Reproduce verbatim the lines of the material beginning with the line that contains "Find the location of a particular element. This" and ending with the line that contains "Looking at the image, I should click on (538, 435).", including both of those lines.

Excerpted data:
BEGIN

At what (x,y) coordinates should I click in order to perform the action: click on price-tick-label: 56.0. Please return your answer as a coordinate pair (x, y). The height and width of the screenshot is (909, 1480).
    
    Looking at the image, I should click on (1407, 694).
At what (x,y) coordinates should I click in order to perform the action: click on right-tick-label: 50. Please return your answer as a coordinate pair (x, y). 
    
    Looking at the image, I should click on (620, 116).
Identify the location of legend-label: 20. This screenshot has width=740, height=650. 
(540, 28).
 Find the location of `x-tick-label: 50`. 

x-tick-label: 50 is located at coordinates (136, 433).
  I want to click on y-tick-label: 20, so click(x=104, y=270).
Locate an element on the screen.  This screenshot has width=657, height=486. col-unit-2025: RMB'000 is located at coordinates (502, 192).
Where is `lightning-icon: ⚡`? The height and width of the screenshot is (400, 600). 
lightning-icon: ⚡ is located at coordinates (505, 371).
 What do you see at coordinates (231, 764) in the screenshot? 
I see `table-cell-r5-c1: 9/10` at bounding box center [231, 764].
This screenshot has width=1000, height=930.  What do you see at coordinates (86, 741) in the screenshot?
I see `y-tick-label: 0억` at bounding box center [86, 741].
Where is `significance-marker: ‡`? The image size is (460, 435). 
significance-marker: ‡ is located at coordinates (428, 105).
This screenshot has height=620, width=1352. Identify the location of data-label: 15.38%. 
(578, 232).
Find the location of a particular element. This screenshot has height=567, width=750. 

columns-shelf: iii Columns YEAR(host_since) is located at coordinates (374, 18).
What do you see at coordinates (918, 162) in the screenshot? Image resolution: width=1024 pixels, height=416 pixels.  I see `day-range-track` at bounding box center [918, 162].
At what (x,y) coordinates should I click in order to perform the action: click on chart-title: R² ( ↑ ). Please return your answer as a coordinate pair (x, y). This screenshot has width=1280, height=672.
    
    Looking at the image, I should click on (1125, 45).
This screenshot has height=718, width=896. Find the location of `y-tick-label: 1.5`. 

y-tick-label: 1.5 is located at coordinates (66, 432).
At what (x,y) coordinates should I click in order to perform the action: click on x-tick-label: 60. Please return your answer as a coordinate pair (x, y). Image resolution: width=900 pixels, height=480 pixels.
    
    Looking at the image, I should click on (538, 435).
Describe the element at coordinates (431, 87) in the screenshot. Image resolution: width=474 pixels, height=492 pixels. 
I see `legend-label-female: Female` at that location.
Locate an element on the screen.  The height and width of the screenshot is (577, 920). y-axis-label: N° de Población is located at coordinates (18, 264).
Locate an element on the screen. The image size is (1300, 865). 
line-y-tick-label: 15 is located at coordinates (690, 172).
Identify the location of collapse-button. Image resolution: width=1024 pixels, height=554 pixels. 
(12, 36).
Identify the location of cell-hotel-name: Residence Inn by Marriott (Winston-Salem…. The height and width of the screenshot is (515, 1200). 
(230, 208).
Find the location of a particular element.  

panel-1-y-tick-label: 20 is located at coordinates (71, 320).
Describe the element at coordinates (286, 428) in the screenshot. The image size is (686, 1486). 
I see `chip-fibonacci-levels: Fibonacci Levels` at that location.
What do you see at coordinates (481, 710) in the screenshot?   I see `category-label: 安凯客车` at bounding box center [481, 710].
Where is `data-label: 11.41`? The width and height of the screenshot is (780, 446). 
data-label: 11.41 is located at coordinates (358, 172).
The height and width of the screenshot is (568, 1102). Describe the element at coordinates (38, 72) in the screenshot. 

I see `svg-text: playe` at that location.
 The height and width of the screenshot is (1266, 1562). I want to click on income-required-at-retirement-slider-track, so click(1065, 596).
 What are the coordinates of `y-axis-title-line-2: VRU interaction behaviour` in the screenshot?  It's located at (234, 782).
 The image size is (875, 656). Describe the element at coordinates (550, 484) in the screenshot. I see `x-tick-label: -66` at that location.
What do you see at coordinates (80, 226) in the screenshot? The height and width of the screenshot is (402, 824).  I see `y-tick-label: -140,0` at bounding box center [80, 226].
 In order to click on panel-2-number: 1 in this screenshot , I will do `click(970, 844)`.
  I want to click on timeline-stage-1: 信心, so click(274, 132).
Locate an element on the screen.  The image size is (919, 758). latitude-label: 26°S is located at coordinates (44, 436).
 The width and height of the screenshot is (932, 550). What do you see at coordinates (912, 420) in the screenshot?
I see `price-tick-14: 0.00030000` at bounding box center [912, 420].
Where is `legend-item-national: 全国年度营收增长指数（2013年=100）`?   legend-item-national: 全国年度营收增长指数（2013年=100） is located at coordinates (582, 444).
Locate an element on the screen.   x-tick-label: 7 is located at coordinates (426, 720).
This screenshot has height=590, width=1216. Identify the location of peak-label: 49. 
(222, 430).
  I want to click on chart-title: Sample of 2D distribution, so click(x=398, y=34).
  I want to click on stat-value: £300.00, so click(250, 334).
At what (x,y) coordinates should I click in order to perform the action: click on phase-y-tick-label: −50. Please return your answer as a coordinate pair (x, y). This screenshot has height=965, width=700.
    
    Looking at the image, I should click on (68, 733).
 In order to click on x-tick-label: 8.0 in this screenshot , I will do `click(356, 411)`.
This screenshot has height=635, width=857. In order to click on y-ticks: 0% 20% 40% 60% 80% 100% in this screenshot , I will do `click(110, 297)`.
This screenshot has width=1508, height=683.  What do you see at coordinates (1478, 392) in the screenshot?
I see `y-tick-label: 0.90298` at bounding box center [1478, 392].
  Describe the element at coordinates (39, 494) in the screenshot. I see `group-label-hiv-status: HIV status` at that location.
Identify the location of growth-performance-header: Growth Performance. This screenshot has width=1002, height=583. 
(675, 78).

END

Exercise solution:
Find the location of a particular element. This screenshot has height=567, width=750. 

columns-shelf: iii Columns YEAR(host_since) is located at coordinates (374, 18).
What do you see at coordinates (918, 162) in the screenshot? Image resolution: width=1024 pixels, height=416 pixels.  I see `day-range-track` at bounding box center [918, 162].
At what (x,y) coordinates should I click in order to perform the action: click on chart-title: R² ( ↑ ). Please return your answer as a coordinate pair (x, y). This screenshot has width=1280, height=672.
    
    Looking at the image, I should click on (1125, 45).
This screenshot has height=718, width=896. Find the location of `y-tick-label: 1.5`. 

y-tick-label: 1.5 is located at coordinates (66, 432).
At what (x,y) coordinates should I click in order to perform the action: click on x-tick-label: 60. Please return your answer as a coordinate pair (x, y). Image resolution: width=900 pixels, height=480 pixels.
    
    Looking at the image, I should click on (538, 435).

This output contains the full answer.